▶ [EXERCISE GOAL] Please report every line of the listing below that contains the word "from".

▶ [DATA SHOWN]
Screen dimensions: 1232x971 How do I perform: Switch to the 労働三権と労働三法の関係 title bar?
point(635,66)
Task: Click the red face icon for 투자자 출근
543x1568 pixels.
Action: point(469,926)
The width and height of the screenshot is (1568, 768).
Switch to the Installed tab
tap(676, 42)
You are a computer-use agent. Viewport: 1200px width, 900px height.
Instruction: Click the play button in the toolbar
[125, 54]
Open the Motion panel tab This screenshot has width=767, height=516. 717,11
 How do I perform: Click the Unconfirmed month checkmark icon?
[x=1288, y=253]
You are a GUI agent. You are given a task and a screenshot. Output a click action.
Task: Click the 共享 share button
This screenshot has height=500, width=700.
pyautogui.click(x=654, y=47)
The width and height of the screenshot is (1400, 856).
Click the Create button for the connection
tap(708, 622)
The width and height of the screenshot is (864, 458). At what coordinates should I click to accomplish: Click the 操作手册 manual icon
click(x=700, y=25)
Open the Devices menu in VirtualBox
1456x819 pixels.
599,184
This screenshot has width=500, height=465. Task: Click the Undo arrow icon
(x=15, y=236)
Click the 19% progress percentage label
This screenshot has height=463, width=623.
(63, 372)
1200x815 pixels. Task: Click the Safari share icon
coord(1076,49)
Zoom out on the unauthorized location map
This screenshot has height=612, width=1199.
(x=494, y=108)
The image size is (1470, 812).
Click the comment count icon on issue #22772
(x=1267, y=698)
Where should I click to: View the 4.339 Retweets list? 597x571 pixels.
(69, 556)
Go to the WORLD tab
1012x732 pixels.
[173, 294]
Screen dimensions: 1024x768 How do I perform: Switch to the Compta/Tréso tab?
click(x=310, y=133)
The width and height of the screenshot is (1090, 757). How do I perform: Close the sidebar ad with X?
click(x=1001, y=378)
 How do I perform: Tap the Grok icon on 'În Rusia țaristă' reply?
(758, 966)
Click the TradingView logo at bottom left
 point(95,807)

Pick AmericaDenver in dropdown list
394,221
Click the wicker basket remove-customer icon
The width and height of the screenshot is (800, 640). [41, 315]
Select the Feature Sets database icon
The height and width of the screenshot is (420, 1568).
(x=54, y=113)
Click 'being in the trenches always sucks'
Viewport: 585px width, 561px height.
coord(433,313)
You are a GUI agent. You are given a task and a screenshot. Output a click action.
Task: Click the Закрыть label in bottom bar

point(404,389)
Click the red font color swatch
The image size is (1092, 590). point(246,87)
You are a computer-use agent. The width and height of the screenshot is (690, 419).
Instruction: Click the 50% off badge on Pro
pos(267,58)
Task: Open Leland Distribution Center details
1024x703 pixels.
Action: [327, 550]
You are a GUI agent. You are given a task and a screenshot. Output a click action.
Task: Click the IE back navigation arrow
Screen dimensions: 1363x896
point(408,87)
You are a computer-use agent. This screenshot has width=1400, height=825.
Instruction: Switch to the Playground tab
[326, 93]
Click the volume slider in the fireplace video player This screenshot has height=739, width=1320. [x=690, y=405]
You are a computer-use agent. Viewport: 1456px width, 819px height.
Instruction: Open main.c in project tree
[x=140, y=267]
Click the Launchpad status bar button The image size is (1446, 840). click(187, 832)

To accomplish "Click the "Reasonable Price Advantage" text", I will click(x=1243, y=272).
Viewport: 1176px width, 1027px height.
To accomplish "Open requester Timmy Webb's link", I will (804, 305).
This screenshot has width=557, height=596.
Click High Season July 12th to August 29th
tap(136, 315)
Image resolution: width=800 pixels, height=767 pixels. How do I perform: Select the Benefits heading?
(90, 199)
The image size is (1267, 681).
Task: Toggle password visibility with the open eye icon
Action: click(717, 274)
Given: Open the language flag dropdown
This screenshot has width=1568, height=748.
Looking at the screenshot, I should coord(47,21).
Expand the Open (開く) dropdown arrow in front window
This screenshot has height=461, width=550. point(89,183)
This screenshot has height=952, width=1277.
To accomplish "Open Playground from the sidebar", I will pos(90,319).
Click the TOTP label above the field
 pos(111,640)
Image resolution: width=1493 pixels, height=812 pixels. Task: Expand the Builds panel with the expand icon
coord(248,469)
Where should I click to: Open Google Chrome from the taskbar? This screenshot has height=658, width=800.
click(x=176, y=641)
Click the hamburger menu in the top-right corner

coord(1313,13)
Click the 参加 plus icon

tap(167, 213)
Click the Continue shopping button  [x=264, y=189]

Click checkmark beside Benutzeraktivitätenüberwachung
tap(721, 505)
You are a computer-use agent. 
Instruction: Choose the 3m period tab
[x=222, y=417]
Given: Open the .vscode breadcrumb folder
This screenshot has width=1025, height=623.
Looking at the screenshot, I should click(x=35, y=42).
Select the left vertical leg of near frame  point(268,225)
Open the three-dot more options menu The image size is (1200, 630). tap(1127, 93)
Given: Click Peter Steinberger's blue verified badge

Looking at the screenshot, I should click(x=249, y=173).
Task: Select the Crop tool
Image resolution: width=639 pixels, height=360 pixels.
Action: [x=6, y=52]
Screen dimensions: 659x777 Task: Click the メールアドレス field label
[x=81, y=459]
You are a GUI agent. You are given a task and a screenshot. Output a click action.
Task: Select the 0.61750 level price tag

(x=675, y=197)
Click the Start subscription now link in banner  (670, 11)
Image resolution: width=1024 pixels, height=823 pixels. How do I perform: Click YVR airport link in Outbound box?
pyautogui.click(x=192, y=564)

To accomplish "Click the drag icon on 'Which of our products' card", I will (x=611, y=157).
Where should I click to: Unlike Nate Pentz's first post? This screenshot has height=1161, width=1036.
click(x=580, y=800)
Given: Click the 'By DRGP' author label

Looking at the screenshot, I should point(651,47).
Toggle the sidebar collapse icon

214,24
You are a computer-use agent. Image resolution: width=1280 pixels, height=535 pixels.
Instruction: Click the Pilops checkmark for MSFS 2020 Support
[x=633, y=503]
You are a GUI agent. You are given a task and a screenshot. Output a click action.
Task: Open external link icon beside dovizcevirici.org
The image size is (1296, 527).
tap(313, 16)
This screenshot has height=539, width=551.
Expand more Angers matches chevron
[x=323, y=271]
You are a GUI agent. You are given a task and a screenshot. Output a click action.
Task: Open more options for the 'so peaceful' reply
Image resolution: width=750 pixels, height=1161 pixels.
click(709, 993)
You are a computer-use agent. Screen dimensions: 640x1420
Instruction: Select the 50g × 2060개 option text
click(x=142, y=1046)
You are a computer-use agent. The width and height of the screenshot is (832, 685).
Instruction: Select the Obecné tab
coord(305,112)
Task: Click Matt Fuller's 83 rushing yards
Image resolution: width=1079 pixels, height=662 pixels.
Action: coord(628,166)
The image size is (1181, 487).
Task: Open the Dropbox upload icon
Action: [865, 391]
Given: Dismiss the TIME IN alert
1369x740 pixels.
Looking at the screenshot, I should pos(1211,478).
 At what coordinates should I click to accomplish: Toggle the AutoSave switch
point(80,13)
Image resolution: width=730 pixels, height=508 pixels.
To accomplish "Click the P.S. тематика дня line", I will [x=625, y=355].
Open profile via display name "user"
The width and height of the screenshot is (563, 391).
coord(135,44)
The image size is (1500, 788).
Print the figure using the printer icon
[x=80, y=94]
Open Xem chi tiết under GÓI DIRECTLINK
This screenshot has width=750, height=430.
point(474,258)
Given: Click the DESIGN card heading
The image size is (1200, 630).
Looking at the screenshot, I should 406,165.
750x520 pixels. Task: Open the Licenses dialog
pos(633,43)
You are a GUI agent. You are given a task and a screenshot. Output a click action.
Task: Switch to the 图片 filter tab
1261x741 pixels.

▶ [FULL RESPONSE]
To accomplish "Open Playground from the sidebar", I will pos(90,319).
Where should I click to: Open Google Chrome from the taskbar? This screenshot has height=658, width=800.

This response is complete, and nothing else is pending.